• _Source passage_:
I don’t know if anyone expected the Liberal candidate, Dr Bill Glasson, to win the Griffith by-election, but the odds were certainly against his doing so. The last time a government won a seat from the opposition in a by-election was close to a hundred years ago, in 1920, and that was a tad fixed. The Hughes Nationalist Government had a Labor MP expelled from the House of Representatives for having been disloyal to the Crown, given that he had given an oath to be loyal when he appeared in the House to take his seat. The expelled MP, Hugh Mahon, contested the seat as a Labor candidate again, but did not win. You can find out more about Hugh Mahon from the entry in the Australian Dictionary of Biography, here.
Since the by-election occurred because the incumbent MP and former Prime Minister, Kevin Rudd, had resigned, you might wonder how much of Kevin Rudd’s personal following would flow on to the Labor candidate, Terri Butler, who somewhat resembles Mrs Rudd (but even Ms Butler did not seem to think that was an advantage to her). And, since anyone who reads the Fairfax Press and watches the ABC would think that the Abbott Government was doing disastrously, one might wonder also whether or not the electors of Griffith would be delivering the supposed ‘electoral backlash’.

• _Given records_:
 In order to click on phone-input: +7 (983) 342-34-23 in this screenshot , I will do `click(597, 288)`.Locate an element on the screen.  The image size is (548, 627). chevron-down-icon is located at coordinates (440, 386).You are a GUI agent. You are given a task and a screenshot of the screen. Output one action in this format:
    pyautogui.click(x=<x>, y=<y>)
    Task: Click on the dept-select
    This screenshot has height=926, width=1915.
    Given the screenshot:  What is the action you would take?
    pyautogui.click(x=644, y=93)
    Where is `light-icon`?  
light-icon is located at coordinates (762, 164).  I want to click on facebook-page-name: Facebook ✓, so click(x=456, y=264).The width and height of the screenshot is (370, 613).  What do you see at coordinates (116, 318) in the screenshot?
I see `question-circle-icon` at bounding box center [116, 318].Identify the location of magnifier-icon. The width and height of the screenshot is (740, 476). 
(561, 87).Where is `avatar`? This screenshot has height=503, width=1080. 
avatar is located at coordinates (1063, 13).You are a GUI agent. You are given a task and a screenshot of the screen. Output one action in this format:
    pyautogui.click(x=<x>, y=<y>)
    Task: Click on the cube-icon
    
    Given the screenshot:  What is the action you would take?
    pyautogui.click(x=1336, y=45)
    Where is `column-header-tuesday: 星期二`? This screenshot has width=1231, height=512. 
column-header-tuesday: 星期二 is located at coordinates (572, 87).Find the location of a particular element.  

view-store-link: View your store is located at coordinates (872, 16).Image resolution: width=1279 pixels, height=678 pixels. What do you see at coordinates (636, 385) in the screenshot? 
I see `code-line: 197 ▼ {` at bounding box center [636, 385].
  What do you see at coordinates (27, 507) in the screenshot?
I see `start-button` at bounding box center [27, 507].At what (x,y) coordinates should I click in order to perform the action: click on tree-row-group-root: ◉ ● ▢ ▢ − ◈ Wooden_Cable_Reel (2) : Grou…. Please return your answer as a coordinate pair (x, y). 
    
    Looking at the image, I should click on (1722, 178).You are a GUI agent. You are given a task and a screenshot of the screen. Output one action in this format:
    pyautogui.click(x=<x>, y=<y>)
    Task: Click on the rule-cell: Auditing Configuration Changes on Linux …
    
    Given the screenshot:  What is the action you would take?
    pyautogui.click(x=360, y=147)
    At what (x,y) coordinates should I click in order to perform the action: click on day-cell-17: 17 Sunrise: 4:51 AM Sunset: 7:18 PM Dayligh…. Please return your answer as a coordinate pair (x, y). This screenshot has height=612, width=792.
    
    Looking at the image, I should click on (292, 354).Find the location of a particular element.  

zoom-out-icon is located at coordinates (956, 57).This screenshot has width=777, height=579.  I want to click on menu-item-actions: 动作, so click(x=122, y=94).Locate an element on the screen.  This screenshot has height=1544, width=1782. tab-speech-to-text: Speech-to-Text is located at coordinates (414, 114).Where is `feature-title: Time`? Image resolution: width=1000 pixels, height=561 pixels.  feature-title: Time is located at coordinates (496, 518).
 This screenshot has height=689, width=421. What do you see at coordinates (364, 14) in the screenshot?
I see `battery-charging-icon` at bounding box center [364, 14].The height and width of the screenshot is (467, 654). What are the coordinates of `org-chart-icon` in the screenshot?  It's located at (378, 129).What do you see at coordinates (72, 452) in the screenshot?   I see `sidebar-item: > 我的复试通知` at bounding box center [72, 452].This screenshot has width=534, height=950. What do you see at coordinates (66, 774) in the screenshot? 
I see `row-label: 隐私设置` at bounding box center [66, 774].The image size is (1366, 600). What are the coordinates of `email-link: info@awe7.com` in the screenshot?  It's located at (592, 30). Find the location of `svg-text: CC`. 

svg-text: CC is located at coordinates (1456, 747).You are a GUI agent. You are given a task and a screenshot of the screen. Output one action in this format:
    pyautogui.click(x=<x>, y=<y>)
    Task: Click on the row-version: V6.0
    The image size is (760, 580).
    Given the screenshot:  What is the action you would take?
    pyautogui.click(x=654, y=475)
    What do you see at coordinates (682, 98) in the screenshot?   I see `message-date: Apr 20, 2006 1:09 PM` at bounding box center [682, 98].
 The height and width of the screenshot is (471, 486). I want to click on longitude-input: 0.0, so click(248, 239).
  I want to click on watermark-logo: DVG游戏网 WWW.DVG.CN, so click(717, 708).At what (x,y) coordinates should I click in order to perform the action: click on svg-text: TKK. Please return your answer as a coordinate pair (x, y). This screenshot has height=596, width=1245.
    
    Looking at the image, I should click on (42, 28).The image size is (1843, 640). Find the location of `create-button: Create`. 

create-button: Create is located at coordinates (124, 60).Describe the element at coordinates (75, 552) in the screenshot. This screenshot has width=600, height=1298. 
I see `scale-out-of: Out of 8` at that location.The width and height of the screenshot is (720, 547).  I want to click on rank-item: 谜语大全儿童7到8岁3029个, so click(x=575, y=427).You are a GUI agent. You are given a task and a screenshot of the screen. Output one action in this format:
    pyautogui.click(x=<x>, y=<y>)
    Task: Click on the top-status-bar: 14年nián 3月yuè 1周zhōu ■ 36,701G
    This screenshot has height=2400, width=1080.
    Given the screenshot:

• _List of tasks_:
a) Condense the paragraph of the Griffith by-election text that begins "I don't know if anyone expected" into a short bulleted list that keeps its main facts.
b) Decide whether each statement agrees with the Griffith by-election text. Answer yes or no, and quote the exact words of the text that settle it.
(i) The by-election was held because Kevin Rudd had resigned.
(ii) Hugh Mahon won back his seat when he ran for it again.
(iii) Terri Butler saw her resemblance to Mrs Rudd as working in her favor.
c) Continue the Griffith by-election text from the point where it stops.

• _Answers for the tasks_:
a)
- Dr Bill Glasson, the Liberal candidate, faced poor odds of winning the Griffith by-election.
- A government last won a seat from the opposition at a by-election in 1920, nearly a hundred years earlier, and that result was "a tad fixed."
- In that case the Hughes Nationalist Government had Labor MP Hugh Mahon expelled from the House of Representatives for disloyalty to the Crown, even though he had sworn an oath of loyalty when he took his seat.
- Mahon ran again for the seat as the Labor candidate but lost.
- His entry in the Australian Dictionary of Biography gives more about him.

b)
(i) Yes: "the by-election occurred because the incumbent MP and former Prime Minister, Kevin Rudd, had resigned"
(ii) No: "contested the seat as a Labor candidate again, but did not win"
(iii) No: "even Ms Butler did not seem to think that was an advantage to her"

c)
With about three-quarters of the vote counted, the outcome looks rather like a re-run of the general election in October 2013. Glasson with 44 per cent was ahead on first preferences in 2014, as he was also in 2013. The Greens pulled about 10 per cent of the vote at both polls, and most of that will go on to Ms Butler, who attracted 39 per cent. These percentages are strikingly similar to the outcome in October last year, with the Liberals getting a little more on Saturday and the Labor Party a little less. There were eleven candidates at the by-election, and you can deduce that the other eight shared the remaining 8 per cent. Palmer’s United Party polled one per cent this time to three per cent a few months ago.
The allocation of postal and absent votes and the distribution of preferences will take several days, and the current guess is that the outcome in two-party-preferred terms is a swing of about one per cent, or a little less, against the Labor Party. The seat has had boundary changes every ten years ago, though it stays around the south of Brisbane’s CBD, and you could say that from having been a decently safe Labor seat, the safest in Queensland before last October, it is now only marginally safe for the ALP. It is the sort of mixed inner-city electorate of which every large city has more than a few.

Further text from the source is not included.